When will the president have the balls to say so?

UPDATE 1445 GMT: Simon Tisdall in The Guardian of London uses the documents to write, "How the US is Losing the Battle for Hearts and Minds".

Meanwhile we have posted on a specific incident on Friday which demonstrates the complications of military intervention and that supposed battle for hearts and minds, "At Least 45 Civilians Killed in Rocket Attack".

UPDATE 1145 GMT: The BBC is working the angle, "Cases of Afghan civilians allegedly killed by British troops have been revealed among thousands of leaked US military documents....The records include references to at least 21 incidents involving UK troops. The Ministry of Defence said it had been unable to verify the claims and it would not speculate on specific cases."

UPDATE 1140 GMT: Wikileaks director Julian Assange is currently holding a press conference. Take-away quotes: "The course of the war needs to change. The manner in which it needs to change is not yet clear"; "It’s war, it’s one damn thing after another. It is the continuous small events."

UPDATE 0920 GMT: "The Afghan government is shocked with the report that has opened the reality of the Afghan war," said spokesman Siamak Herawi.

UPDATE 26 July 0910 GMT: The White House has issued a far-from-surprising response to the Wikileaks "War Diary". National Security Adviser General James Jones said such classified information "could put the lives of Americans and our partners at risk".

(Older readers may remember that the "national security" line was the response put out by the Nixon White House when the "Pentagon Papers" on the Vietnam War were published in 1971.)

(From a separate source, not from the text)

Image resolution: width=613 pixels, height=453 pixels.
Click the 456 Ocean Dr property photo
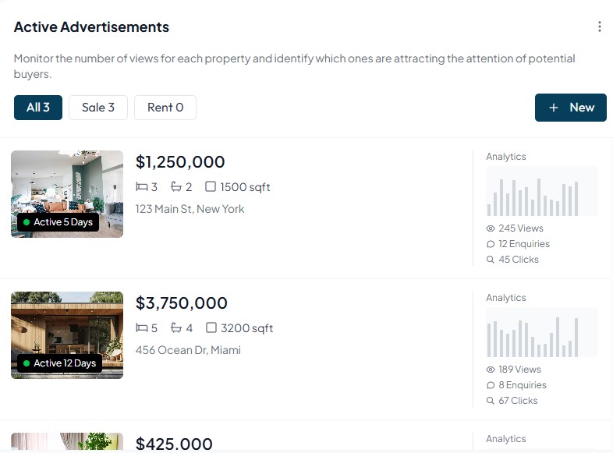tap(67, 334)
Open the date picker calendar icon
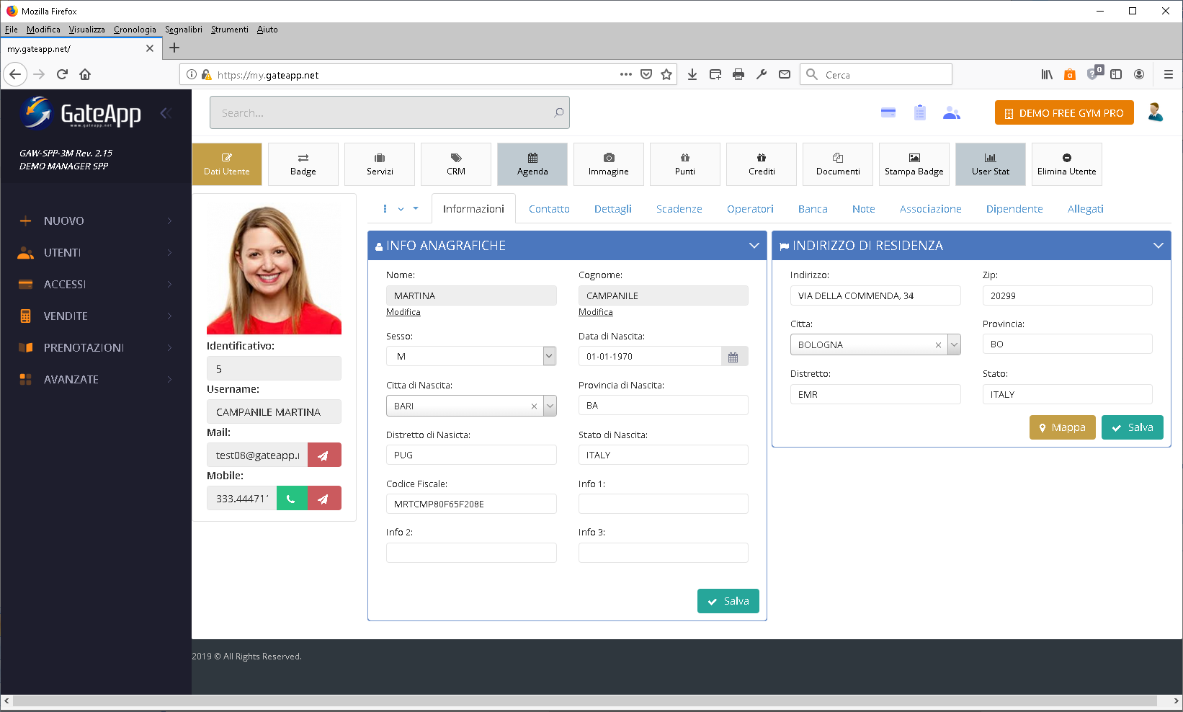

And by the way, Jones added --- repeating a line put out by White House officials within hours of the story breaking --- the episode has little to do with us: the documents cover 2004 to 2009, before President Obama "announced a new strategy with a substantial increase in resources for Afghanistan".

UPDATE 2205 GMT: Simon Tisdall in The Guardian has a different approach based on the documents: "Iran is engaged in an extensive covert campaign to arm, finance, train and equip Taliban insurgents, Afghan warlords allied to al-Qaida and suicide bombers fighting to eject British and western forces from Afghanistan, according to classified US military intelligence reports contained in the war logs."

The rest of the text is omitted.